After about two hours, I stopped shaking. Yes, it really, truly, sincerely, literally did take that long for my physiological processes to finally slow down a little bit, for the adrenaline to mostly wear off, and for the emotions to be reduced to a still-very-heightened, but slightly-more-manageable, level.
Around noon I stopped and got lunch; and it was such a treat to have the freedom to order whatever I wanted. And to eat at any pace I wanted, and to be able to linger a little bit after the meal and not have to rush off to the next item on a rigorous schedule.

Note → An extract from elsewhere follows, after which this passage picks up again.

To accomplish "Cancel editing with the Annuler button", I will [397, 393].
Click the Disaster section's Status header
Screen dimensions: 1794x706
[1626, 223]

And finally, finally, at 3:45 pm, after 7 hours of being on the road, I pulled into my driveway, and RAN into my house, and got to hug and kiss and adore my husband. I got to see his wonderfully boyish smile, and I got to feel his arms around me, and I got to experience exactly how much I love him, from a place deep within my heart, and my soul. I was home. And it felt SO good.